Diesels may account for half of all vehicle sales in Europe but in the U.S. their numbers still hover barely above the 3% mark. A lack of availability, a dirty image, and higher prices for the fuel itself have all had negative effects on the popularity of diesels in the U.S. but a new coalition has now formed that aims to promote the benefits of modern diesels and hopefully speed up the importation.

The new group is called the U.S. Coalition for Advanced Diesel Cars (USCAD) and their plan is to urge federal, state and local legislators and regulators to support public policies helping to foster energy independence, reduce CO2 emissions and create jobs in this alternative powertrain technology.

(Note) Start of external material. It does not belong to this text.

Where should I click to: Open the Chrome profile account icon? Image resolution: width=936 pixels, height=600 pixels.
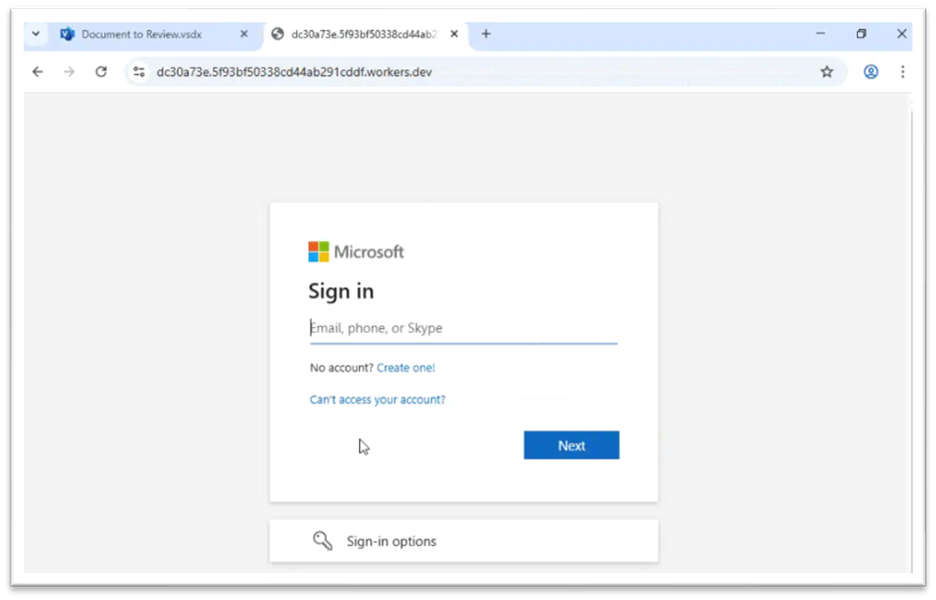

The founding members of USCAD include automotive parts suppliers BorgWarner and Robert Bosch, both of which produce many of the components required for diesel powertrains. According to their own research, modern clean diesels can perform with 30% better fuel economy, up to 25% lower CO2 emissions and 50% better torque than comparable petrol vehicles.

One policy already in place to promote the take-up of diesels in the U.S. is the IRS' own Lean Burn Technology Motor Vehicle Tax Credit, which is targeted at reducing greenhouse gas emissions. Some of the cars eligible for the tax credits include the BMW 335d and xDrive35d, Volkswagen Jetta and several of Mercedes' BlueTec diesels (both eligible under the Lean Burn program), plus the Ford Fusion Hybrid, eligible under new hybrid incentives.